Two suspected members of Hitler's death squads, recently uncovered through dogged investigative work, should face trial no matter their age, Nazi hunter Efraim Zuroff has said.
Kurt Gosdek and Herbert Wahler are alleged to have been members of Einsatzgruppen mobile killing units during the Second World War.
On Thursday night German broadcaster ARD will show interviews with the men, who are both aged in their nineties.
The Einsatzgruppen killed close to 1.5 million Jews and other “enemies of the Reich” in the Soviet Union between 1941 and 1943.
According to legal precedent set by the 2011 conviction of John Demjanjuk in a Munich courtroom, accessories to Nazi war crimes may be tried for murder.
Mr Zuroff, from the Jerusalem-based Simon Wiesenthal Center, told the JC he had received a positive response when he pressed years ago for Einsatzgruppen operatives to be added to Nazi war crime investigations.
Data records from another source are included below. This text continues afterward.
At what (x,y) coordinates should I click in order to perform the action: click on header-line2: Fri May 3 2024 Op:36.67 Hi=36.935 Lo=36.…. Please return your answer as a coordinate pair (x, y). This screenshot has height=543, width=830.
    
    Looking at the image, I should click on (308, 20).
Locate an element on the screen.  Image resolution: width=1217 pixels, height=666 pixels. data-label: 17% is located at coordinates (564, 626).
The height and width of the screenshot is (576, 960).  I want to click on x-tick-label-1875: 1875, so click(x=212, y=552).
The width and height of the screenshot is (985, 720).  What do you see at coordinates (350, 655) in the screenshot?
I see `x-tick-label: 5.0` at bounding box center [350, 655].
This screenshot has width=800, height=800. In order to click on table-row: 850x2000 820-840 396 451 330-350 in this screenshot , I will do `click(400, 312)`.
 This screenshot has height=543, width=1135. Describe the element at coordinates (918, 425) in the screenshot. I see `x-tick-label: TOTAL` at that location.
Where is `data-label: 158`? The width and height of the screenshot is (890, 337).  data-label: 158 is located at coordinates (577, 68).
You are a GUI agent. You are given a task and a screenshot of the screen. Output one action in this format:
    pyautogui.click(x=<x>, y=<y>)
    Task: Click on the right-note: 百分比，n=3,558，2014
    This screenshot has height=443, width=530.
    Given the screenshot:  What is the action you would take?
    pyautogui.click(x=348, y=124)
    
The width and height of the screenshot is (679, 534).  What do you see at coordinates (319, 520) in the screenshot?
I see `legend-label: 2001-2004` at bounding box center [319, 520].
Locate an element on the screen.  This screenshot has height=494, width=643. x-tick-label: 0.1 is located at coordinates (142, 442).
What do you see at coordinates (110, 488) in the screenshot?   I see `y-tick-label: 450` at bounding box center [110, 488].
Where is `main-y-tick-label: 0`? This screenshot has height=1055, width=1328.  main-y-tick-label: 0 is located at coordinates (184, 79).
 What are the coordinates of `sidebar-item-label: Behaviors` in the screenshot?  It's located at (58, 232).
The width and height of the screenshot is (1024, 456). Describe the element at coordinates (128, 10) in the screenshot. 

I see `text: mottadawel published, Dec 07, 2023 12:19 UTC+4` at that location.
He said he had provided names of possible death squads members to the Central Office for the Investigation of National Socialist Crimes, the main German agency that investigates Nazi crimes, but had received no answer.
“At a certain point I said, ‘I have to do something to find out which of these people were alive,’” Mr Zuroff told the JC.
“ARD was interested and approached me.” He gave them the same list of names he’d supplied to the authorities.
“When I got the word from the people at ARD [that they had located two of the alleged perpetrators] I was beside myself.”
According to Mr Zuroff, who has seen a transcript of the programme scheduled to air on Thursday evening, one of the men tells ARD he was fixing cars for the Einsatzgruppe.
“Those cars took people to the pits so they could murder tens of thousands of Jews,” Mr Zuroff said.
“These men are apparently in good health and there is no reason to ignore them.”
“The fact that no one who served in the mobile killing squads has yet to be prosecuted under the new policy makes the expedition of the cases of Kurt Gosdek and Herbert Waller of great urgency and public importance,” he added in a separate statement.
According to the US Holocaust Memorial Museum, the Einsatzgruppen were squads composed primarily of German SS and police personnel. Among their tasks was to murder people perceived to be racial or political enemies in German-occupied Soviet areas.